* Extract provided:

»»

We probably also have to complicate the A factor, which we have taken to represent a normal adult human moral agent. But in addition to their standing moral responsibilities, moral agents can also have various kinds of special responsibilities due to the particular roles they occupy, their own past actions, the promises they have made, and so forth. These additional sorts of agent-relative factors can also affect the weight of an obligation, sometimes in crucial ways. So, for instance, if a physician happens to be on the scene when another person suffers a heart attack along with a non-physician, most people would I think judge that the obligation of the physician to attempt to help this person is weightier than the obligation of the non-medical bystander. It would be even greater is the medical person is a trained EMT who has been in fact summoned to the scene by a 911 call. Such an individual has a strict duty to provide aid to the patient in distress, which ordinary bystanders do not have. So, then, we need to make the schema look something like this:
W = (A +/-R) x O x n(P +/-D)
where R stands for agent-relative factors, such as social roles, that function to increase or decrease the agent's level of responsibility.
Again, this formula is just illustrative. It is far from clear what the relationship is among these different sorts of normative factors. I have represented them in terms of multiplication and addition, but I could have equally well used powers, or logarithms to the variables and the way they interact. In fact, it is not possible to determine the precise formula for thinking about these kinds of issue by doing armchair philosophical thought experiments like the ones I have been offerring. One needs to actually develop a range of cases and present them to subjects and measure their responses, and then find the data points, and then choose which sort of formula (if any) best fits the curve. That is, it might be doable through empirical moral psychological research, but even then, it is not going to be easy.

««

[Dataset items]

»»

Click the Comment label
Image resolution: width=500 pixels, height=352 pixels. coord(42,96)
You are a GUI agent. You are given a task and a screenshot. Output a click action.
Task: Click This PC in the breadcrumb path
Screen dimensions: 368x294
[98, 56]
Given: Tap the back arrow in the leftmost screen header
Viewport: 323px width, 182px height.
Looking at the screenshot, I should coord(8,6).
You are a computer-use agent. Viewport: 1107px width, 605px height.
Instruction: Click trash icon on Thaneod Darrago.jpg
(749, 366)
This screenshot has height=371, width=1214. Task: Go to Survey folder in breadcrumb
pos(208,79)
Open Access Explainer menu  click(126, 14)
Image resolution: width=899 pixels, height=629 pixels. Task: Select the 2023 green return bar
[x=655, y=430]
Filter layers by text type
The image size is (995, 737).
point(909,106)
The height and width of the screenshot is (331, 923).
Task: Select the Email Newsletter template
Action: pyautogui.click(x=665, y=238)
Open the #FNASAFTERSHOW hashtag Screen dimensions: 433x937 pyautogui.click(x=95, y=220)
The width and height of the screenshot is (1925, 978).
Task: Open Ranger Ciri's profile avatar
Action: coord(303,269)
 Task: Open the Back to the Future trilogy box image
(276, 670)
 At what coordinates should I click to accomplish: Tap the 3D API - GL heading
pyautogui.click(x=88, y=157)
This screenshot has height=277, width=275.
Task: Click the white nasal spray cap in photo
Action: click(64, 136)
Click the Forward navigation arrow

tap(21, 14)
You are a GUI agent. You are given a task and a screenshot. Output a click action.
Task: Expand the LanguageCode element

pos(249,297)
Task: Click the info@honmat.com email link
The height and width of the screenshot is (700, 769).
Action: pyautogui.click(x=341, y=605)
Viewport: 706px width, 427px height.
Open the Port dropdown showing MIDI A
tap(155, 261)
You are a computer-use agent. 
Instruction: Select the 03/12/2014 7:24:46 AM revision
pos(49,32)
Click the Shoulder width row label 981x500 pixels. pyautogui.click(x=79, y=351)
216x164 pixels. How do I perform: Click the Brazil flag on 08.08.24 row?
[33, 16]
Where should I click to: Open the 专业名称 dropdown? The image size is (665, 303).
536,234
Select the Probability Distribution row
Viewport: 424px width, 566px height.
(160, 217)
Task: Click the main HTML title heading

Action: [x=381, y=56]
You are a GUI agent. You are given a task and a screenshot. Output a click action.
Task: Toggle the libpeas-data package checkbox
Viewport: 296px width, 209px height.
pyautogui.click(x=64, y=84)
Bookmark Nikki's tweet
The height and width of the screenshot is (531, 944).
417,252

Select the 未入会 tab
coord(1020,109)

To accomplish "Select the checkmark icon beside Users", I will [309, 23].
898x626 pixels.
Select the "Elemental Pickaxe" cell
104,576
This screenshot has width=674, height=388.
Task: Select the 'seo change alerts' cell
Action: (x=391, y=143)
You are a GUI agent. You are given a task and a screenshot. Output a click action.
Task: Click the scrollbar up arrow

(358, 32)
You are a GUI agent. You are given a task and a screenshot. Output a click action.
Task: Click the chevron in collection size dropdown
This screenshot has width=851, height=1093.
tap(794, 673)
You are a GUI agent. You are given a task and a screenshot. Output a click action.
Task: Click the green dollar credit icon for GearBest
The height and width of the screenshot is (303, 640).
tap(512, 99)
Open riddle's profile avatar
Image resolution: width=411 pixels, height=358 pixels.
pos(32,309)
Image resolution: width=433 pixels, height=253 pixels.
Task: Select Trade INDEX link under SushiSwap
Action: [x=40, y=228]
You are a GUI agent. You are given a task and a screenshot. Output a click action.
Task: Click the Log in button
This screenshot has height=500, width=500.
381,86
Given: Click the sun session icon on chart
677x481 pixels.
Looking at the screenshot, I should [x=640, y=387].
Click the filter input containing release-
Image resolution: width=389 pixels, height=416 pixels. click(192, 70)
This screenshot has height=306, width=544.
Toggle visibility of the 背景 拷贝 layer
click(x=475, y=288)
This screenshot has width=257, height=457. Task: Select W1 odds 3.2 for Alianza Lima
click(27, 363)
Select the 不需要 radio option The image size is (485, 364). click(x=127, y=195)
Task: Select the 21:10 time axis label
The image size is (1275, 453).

««

* Exercise directions: Carry on the passage about weighing moral obligations, starting right after its final sentence.

* Output:
Yet as moral agents we make these kinds of judgments all the time. Assuming that our moral intuitions are not wholly arbitrary, it must then be the case that our brains are following some kinds of patterns or using some kinds of algorithms to arrive at judgment about the relative weights of our moral duties. But we are obviously a long way from understanding how we make these kinds of complex moral judgments. Which is why moral philosophers such as Ross, and I, fall back on using the intuitions of expert moral judges as the basis for deciding among conflicting moral responsibilities. Moral intuitions may be slippery and uncertain, but they are still better than simplistic formulas as a guide to moral judgment.
However, even simplistic moral formulas have some value in that they can be used to help us disentangle the different sorts of normative factors than can affect our intuitive judgments about the weight of different duties and responsibilities. The schema presented here is offerred only as a first rough approximation, a heuristic, that tells us that there are at least three basic kinds of normative factors that can affect the moral weight of an obligation: those related to the agent, those related to the type of obligation or interest involved, and those related to the patient's moral stature. This already gives us a lot of complexity, but I doubt it is adequate as it stands, since it leaves out what are called contextual factors, for instance, what the knock-on consequences of certain actions for other moral patients, and 'threshold effects', that is, when the harm done by fulfilling a prima facie obligation to say, refrain from restricting the free movement a person, would be so great as to tip the balance in favor of doing so, as for instance, when the person involved is the carrier of a serious infectious disease who might spread it to others. Such thresholds can alter our judgments even when duties derived from basic human rights are involved. So I am not claiming a lot for my schema; only that it is a way of starting to get a handle on these very complex matters.